(Saved entries)
________________________________________

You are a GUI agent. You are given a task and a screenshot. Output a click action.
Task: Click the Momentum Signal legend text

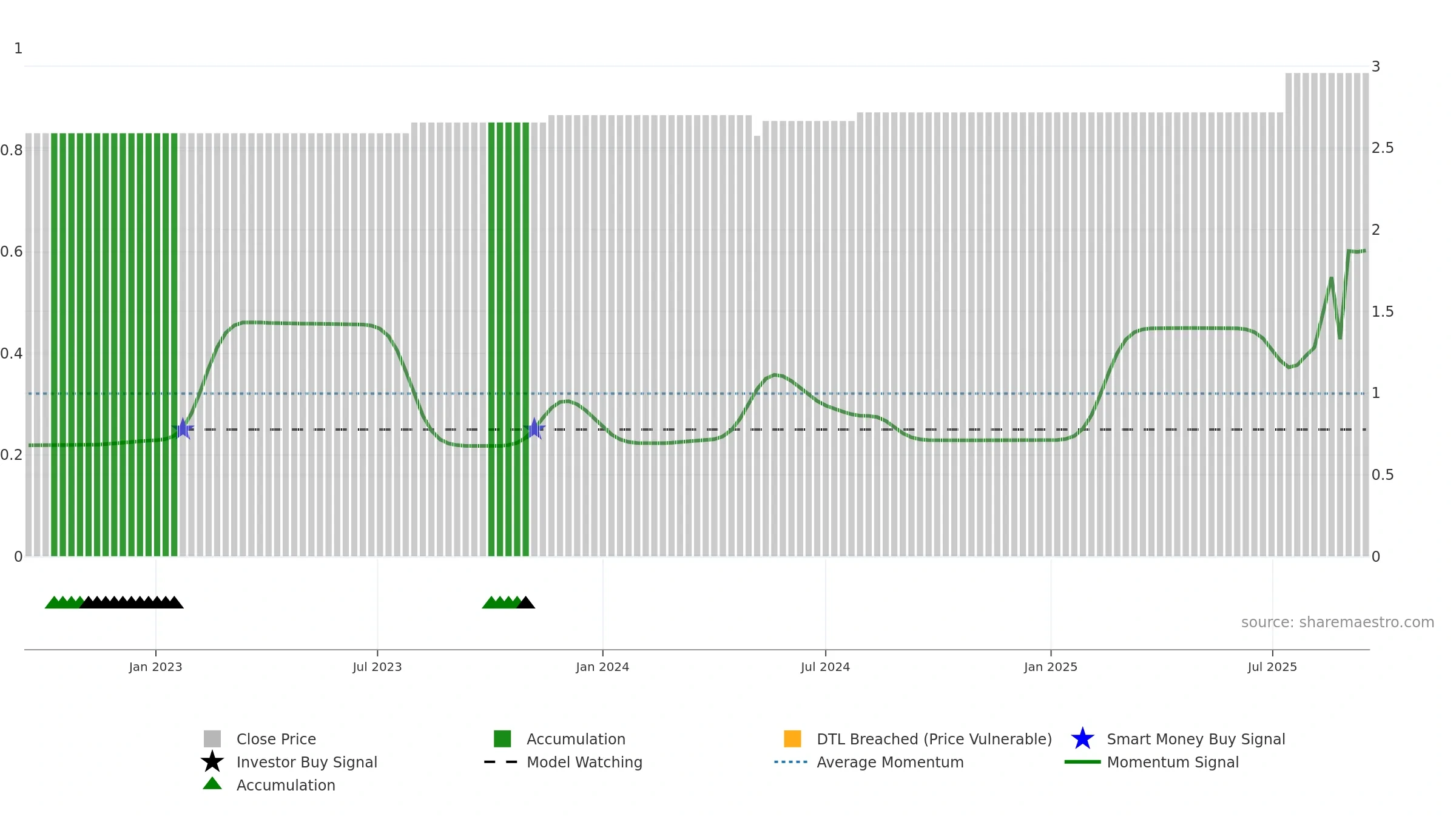point(1172,762)
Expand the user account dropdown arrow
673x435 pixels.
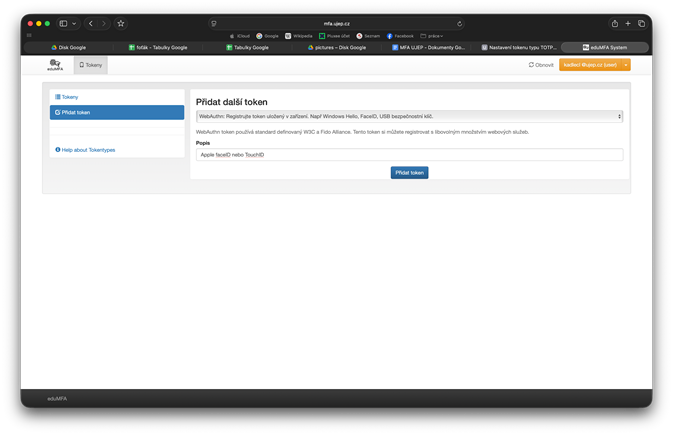(x=626, y=65)
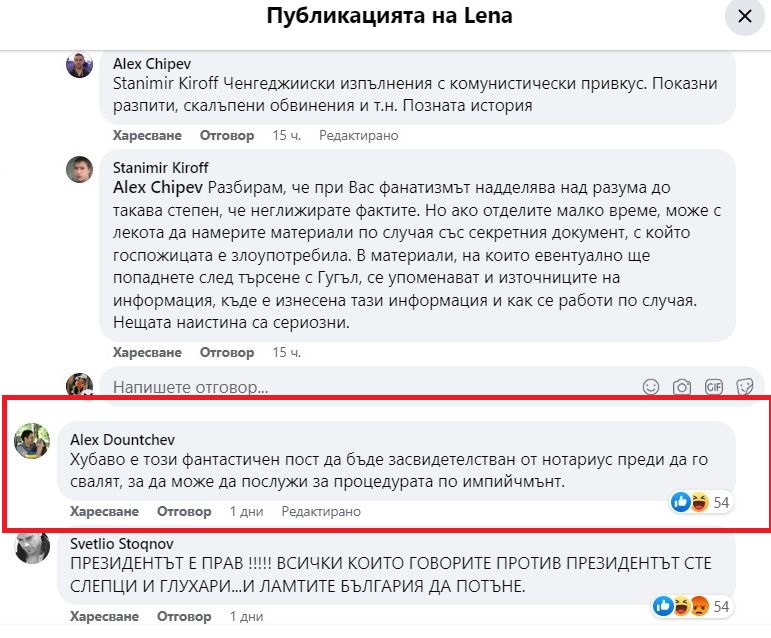Open '15 ч.' timestamp on Alex Chipev's comment
Viewport: 771px width, 638px height.
[x=286, y=135]
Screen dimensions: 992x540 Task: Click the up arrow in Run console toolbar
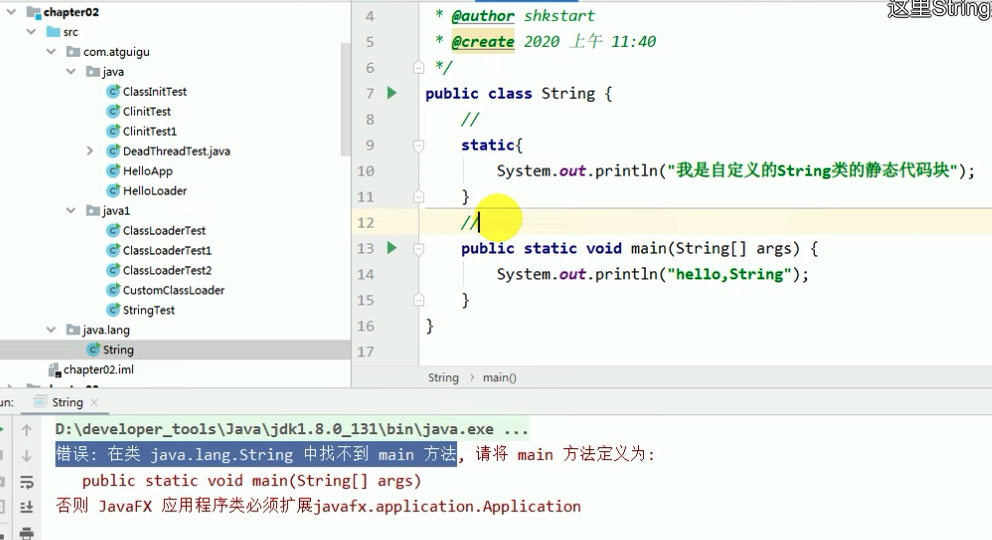point(27,430)
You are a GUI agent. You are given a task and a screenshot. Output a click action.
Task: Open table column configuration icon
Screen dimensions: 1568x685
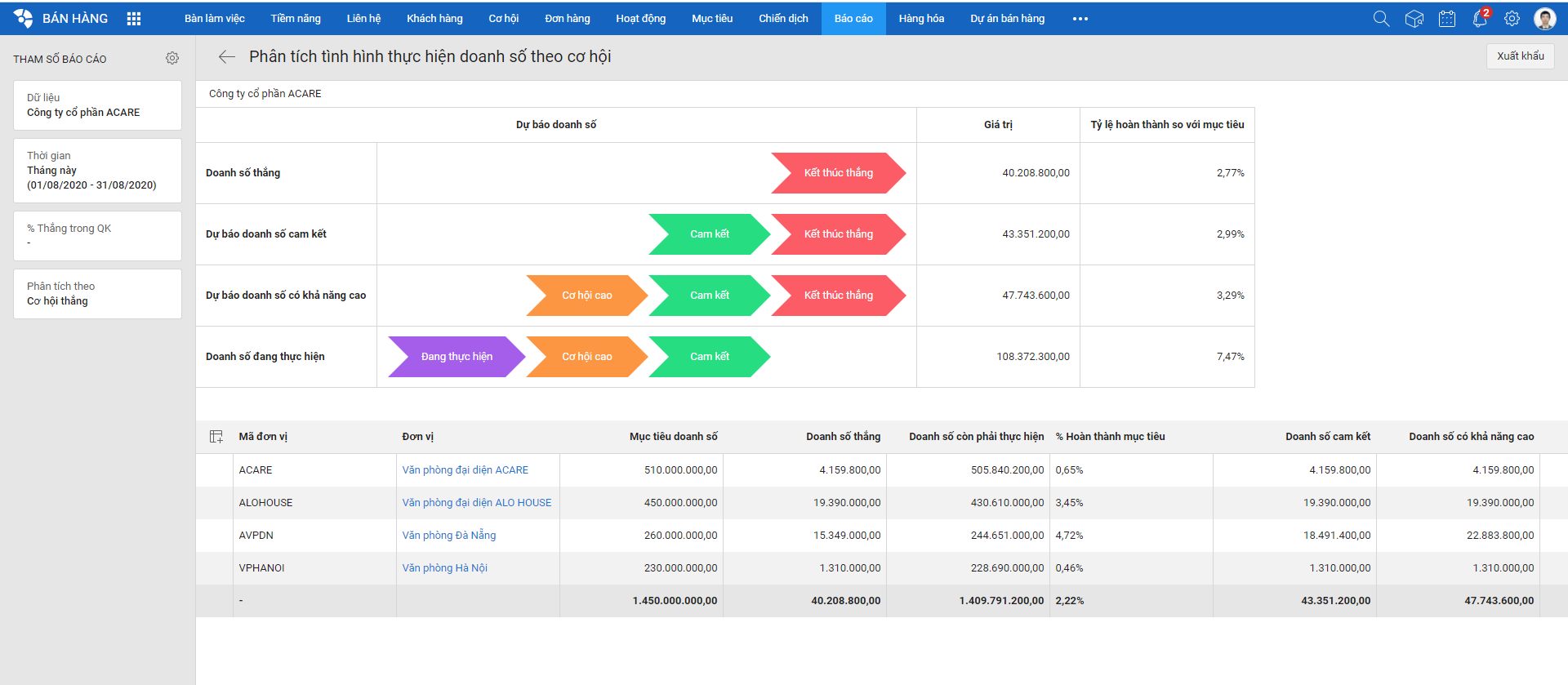(x=216, y=437)
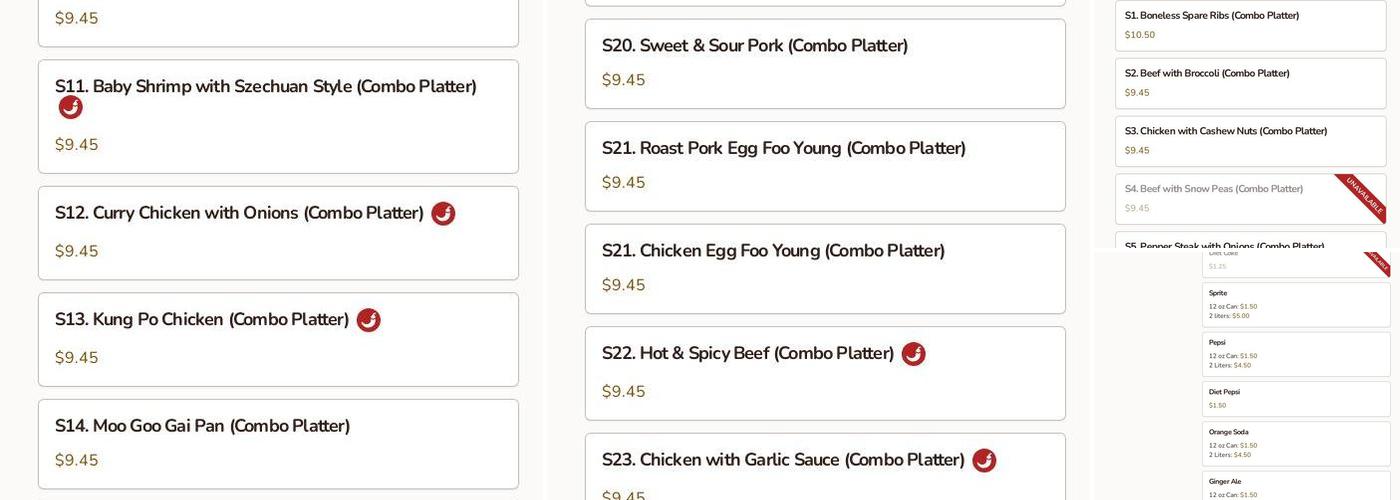1400x500 pixels.
Task: Select S14 Moo Goo Gai Pan combo platter
Action: point(202,427)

________________________________________

WORK ITEM> Please print the span that begins at the line holding "673x435 pixels." and ends at the last line of the data, both ends included, with no pictures.

TASK RESULT>
673x435 pixels.
(x=626, y=65)
Open '15 ч.' timestamp on Alex Chipev's comment
Viewport: 771px width, 638px height.
[x=286, y=135]
Screen dimensions: 992x540 Task: Click the up arrow in Run console toolbar
point(27,430)
You are a GUI agent. You are given a task and a screenshot. Output a click action.
Task: Open table column configuration icon
Screen dimensions: 1568x685
(x=216, y=437)
1400x500 pixels.
Task: Select S14 Moo Goo Gai Pan combo platter
Action: point(202,427)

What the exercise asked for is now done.